§ **Aim of the exercise**
Reproduce the piece on Iraq war movies word for word, from "Despite spend several" to "What a crock.".

━━━ Text to read ━━━

There’s a new crop of Iraq movies. Audiences are staying away in droves. Here’s one theory about why:

Despite spend several million dollars on advertising and marketing, ‘Lions for Lambs’ will flop–just like ‘Rendition’ & and ‘Valley of Elah.’

They will flop because the human psyche, especially the American variety, prefers real heroes–like the original hero of the Valley of Elah, a young shepherd named David who killed Goliath then cut off the giant’s head.

In the latest round of war movies the heroes are not the Soldiers and Marines who every day fight and defeat a vicious and barbaric enemy–the heroes are reporters, lawyers and activists.

And since every story requires a villain, the real enemy–Mohammedan Jihadists–are replaced by neo-cons, politicians, Soldiers and Marines.

This substitution of the traditional mono-myth away from a hero who faces physical danger and conquers an enemy is a result of cowardice of the modern story tellers.

What a crock.

The problem with the movies is, first of all, their relentless darkness and pessimism. To go to the movies today is to be assaulted with horror, danger, fear, chaos, and anxiety—and that’s just while you sit through the trailers.

Then there’s the fact that today’s movies offer no redemption. No one who isn’t on antidepressants wants to pay to see the bottomless suffering of human beings again and again. There are only so many gluttons for punishment in the American movie-going audience.

Finally, there’s the empty-headed prattle, devoid of anything approaching a new idea:

But Lions for Lambs is not merely a silly, shallow movie about the war: Its ambitions are broader and more scattered. Not content to stay focused on its central issue, it dabbles and babbles hither and yon, tossing off sophomore term-paper opinions on such topics as Americorps, consumerism, student loans, and corporate ownership of the media.

When Roth complains to her editor that the government hawks are engaged in “Vietnam-era thinking,” it rings truer as a self-critique; she is, after all, the one who keeps bringing up Vietnam and the 1960s. Indeed, if you tug on the emotional threads of the film, they all lead straight back to that crucible of generational consciousness: the fiftysomething journalists worry that they’ve been co-opted by the system that they started out fighting against; the liberal professor is disappointed that his students lack the passion and fervor of his own youth. It’s on this last point that Redford is at his most patronizing. When, repeatedly, the film criticizes today’s kids for being more interested in making money than in making a difference, one is tempted to reply: Yes, Mr. Redford, what a lucky thing it is for all of us that when you were young you eschewed fame and fortune.

━━━ Collected data ━━━

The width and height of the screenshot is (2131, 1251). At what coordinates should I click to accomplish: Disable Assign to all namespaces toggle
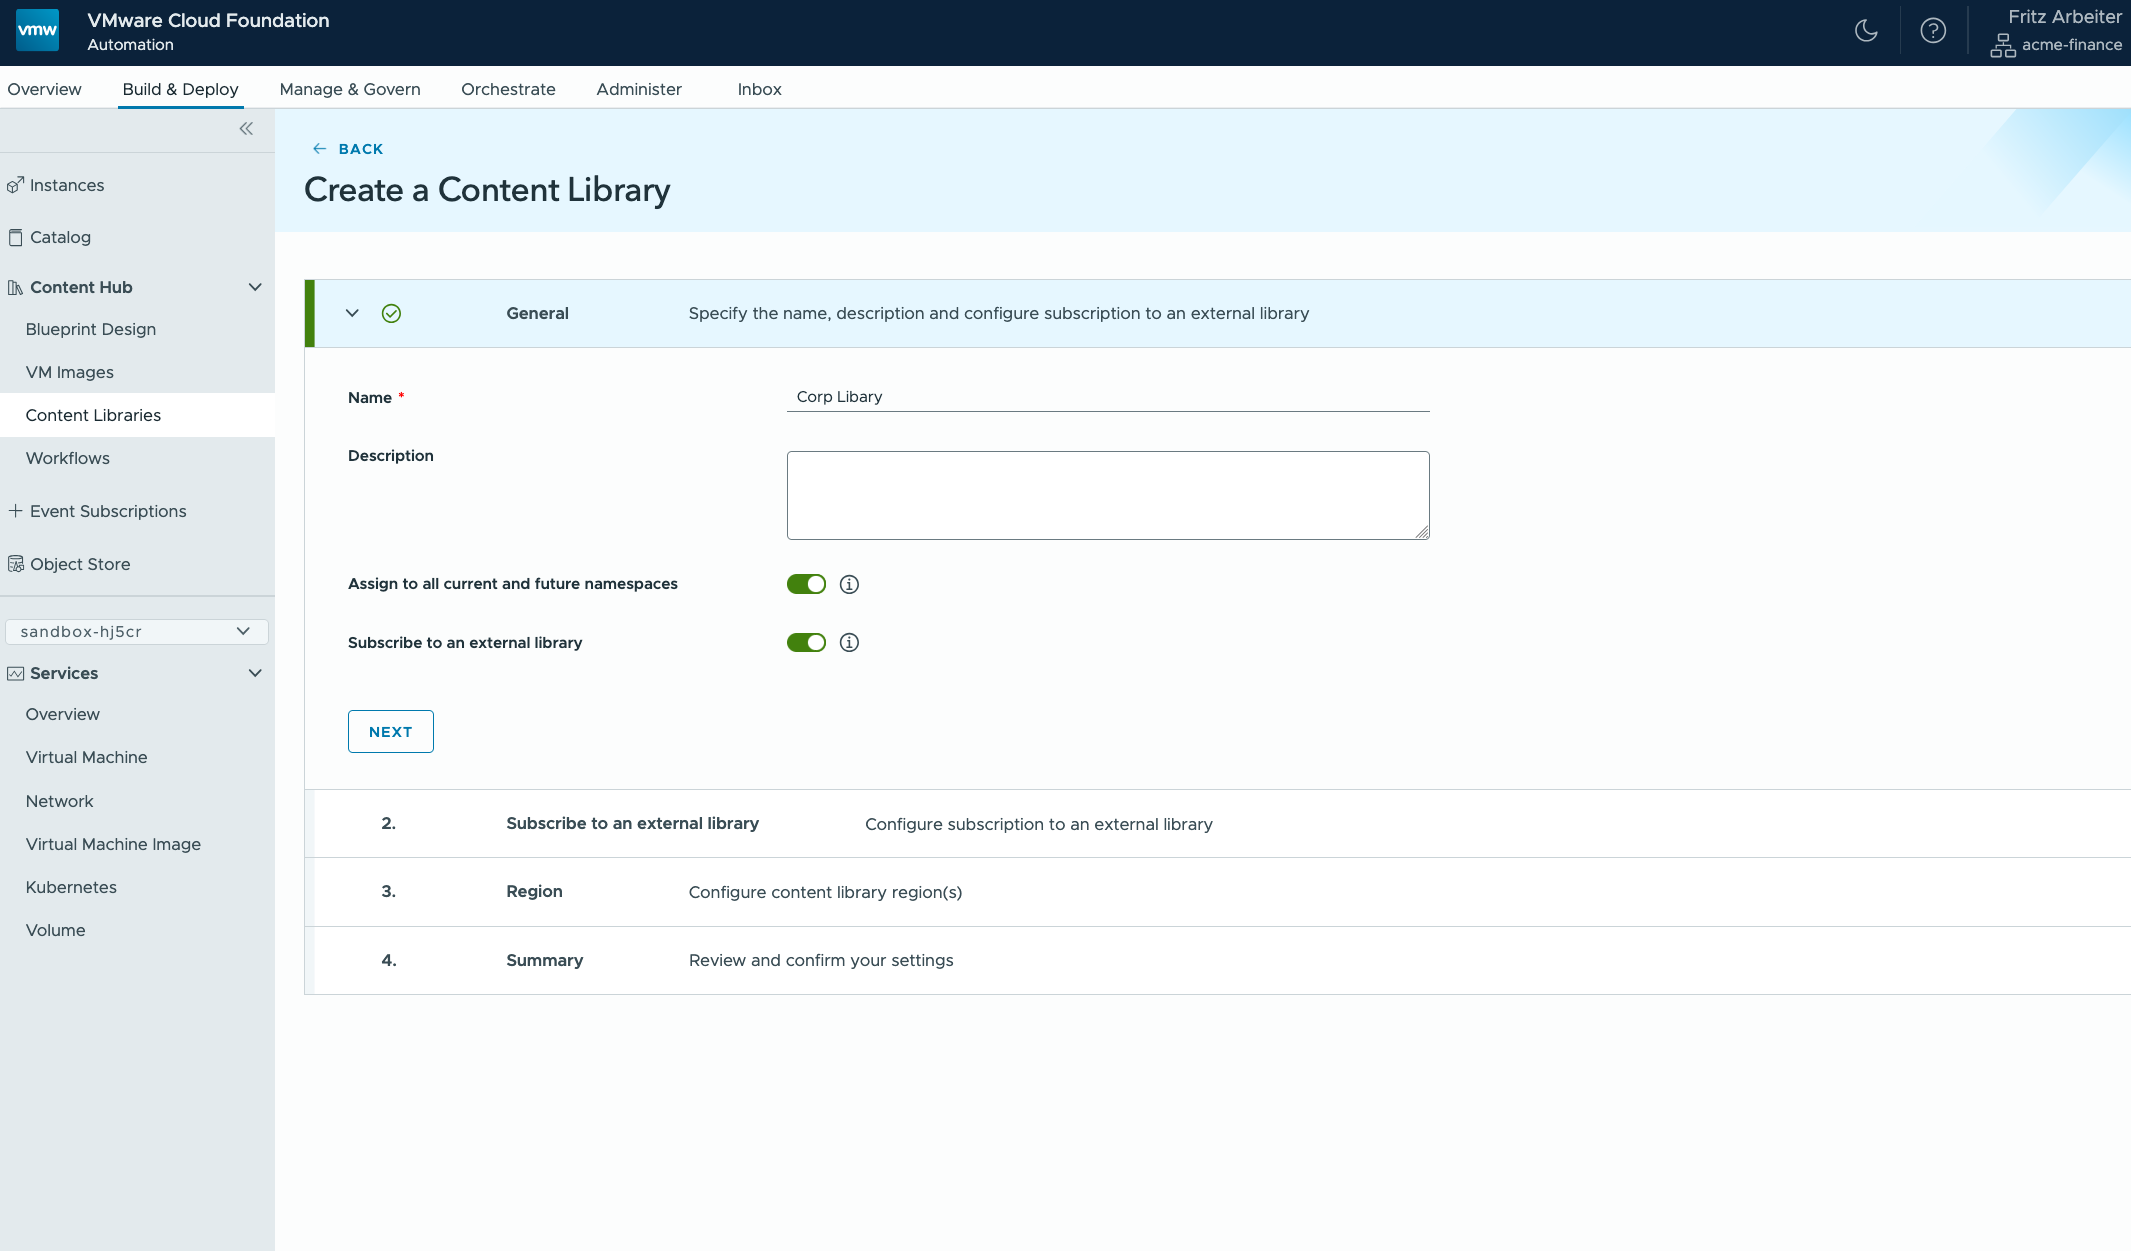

━━━

§ **Full solution**
Despite spend several million dollars on advertising and marketing, ‘Lions for Lambs’ will flop–just like ‘Rendition’ & and ‘Valley of Elah.’

They will flop because the human psyche, especially the American variety, prefers real heroes–like the original hero of the Valley of Elah, a young shepherd named David who killed Goliath then cut off the giant’s head.

In the latest round of war movies the heroes are not the Soldiers and Marines who every day fight and defeat a vicious and barbaric enemy–the heroes are reporters, lawyers and activists.

And since every story requires a villain, the real enemy–Mohammedan Jihadists–are replaced by neo-cons, politicians, Soldiers and Marines.

This substitution of the traditional mono-myth away from a hero who faces physical danger and conquers an enemy is a result of cowardice of the modern story tellers.

What a crock.